[Python-Dev] Coroutines, generators, function calling
Gustavo J. A. M. Carneiro
gjc at inescporto.pt
Tue Oct 18 15:47:08 CEST 2005
On Tue, 2005-10-18 at 09:07 -0400, Jim Jewett wrote:
> Suppose now I want to move the window animation to a function, to
> factorize the code:
>
> def animate(win, steps):
> for y in steps:
> win.move(0, y*20)
> yield Timeout(0.1)
>
> def show_message(msg):
> win = create_window(msg)
> animate(win, xrange(10)) # slide down
> yield Timeout(3)
> animate(win, xrange(10, 0, -1)) # slide up
> win.destroy()
>
> This obviously doesn't work, because calling animate() produces
> another generator, instead of calling the function.
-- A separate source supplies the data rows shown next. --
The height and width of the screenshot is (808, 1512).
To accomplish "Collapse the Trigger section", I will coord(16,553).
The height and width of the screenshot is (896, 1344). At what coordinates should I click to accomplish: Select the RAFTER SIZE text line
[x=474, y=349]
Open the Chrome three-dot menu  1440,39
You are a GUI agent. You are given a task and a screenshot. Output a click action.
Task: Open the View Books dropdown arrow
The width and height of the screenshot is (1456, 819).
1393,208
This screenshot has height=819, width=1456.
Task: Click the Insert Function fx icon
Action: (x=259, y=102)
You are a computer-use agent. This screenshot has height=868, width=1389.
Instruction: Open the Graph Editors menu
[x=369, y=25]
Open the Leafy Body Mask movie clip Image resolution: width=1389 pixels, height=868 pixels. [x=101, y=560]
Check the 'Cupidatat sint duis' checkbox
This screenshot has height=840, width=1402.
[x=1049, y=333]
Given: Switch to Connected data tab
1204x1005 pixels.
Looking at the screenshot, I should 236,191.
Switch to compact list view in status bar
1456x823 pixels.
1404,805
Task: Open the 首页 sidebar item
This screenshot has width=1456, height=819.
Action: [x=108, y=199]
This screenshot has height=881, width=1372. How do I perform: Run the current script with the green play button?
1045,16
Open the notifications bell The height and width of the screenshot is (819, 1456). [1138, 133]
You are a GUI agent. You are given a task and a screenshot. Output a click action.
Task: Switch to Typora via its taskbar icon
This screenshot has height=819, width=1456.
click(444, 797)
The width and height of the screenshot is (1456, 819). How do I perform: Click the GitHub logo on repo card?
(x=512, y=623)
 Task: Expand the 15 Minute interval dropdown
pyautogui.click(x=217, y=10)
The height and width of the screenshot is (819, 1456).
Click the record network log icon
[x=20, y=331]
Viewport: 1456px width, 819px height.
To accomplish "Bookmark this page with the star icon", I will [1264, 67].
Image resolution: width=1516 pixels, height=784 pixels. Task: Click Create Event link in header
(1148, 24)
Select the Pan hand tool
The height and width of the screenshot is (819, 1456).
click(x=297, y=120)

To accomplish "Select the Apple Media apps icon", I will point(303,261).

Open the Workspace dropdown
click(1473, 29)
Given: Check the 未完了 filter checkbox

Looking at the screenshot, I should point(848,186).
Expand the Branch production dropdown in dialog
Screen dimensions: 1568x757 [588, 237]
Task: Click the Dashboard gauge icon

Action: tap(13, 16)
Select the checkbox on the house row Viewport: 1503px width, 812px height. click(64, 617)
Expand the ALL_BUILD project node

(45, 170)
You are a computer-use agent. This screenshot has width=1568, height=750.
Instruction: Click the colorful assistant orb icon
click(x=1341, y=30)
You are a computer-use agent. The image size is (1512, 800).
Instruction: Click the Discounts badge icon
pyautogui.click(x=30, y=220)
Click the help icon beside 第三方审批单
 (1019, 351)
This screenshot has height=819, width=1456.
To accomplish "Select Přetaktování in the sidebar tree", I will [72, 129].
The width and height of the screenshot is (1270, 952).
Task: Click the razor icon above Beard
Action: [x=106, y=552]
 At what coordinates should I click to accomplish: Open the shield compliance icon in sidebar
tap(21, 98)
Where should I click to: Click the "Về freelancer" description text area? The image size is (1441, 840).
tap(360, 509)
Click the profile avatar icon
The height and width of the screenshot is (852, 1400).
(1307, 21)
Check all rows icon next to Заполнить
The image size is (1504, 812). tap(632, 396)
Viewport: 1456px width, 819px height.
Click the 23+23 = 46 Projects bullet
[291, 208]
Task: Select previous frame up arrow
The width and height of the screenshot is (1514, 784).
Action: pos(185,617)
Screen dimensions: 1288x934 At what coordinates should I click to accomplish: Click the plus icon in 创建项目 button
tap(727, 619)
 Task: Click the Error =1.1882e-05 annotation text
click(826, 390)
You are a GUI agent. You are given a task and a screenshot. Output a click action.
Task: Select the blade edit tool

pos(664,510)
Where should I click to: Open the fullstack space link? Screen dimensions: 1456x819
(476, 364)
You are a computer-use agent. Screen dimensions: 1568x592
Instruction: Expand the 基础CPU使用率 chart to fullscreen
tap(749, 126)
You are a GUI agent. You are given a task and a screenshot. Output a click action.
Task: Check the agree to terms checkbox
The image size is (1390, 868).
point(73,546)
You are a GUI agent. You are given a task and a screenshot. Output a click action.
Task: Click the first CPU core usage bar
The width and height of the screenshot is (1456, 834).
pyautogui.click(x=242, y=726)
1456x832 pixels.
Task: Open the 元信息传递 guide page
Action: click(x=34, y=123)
In coroutines
> context, it's like it produces another coroutine, while all I wanted was
> to call a function.
>
> I don't suppose there could be a way to make the yield inside the
> subfunction have the same effect as if it was inside the function that
> called it? Perhaps some special notation, either at function calling or
> at function definition?
>
> ---------------------------------
>
> I may be missing something, but to me the answer looks like:
>
> def show_message(msg):
> win = create_window(msg)
> for v in animate(win, xrange(10)): # slide down
> yield v
> yield Timeout(3)
> for v in animate(win, xrange(10, 0, -1)): # slide up
> yield v
> win.destroy()
Sure, that would work. Or even this, if the scheduler would
automatically recognize generator objects being yielded and so would run
the the nested coroutine until finish:
def show_message(msg):
win = create_window(msg)
yield animate(win, xrange(10)) # slide down
yield Timeout(3)
yield animate(win, xrange(10, 0, -1)) # slide up
win.destroy()
Sure, it could work, but still... I wish for something that would
avoid creating a nested coroutine. Maybe I'm asking for too much, I
don't know. Just trying to get some feedback...
Regards.
--
Gustavo J. A. M. Carneiro
<gjc at inescporto.pt> <gustavo at users.sourceforge.net>
The universe is always one step beyond logic.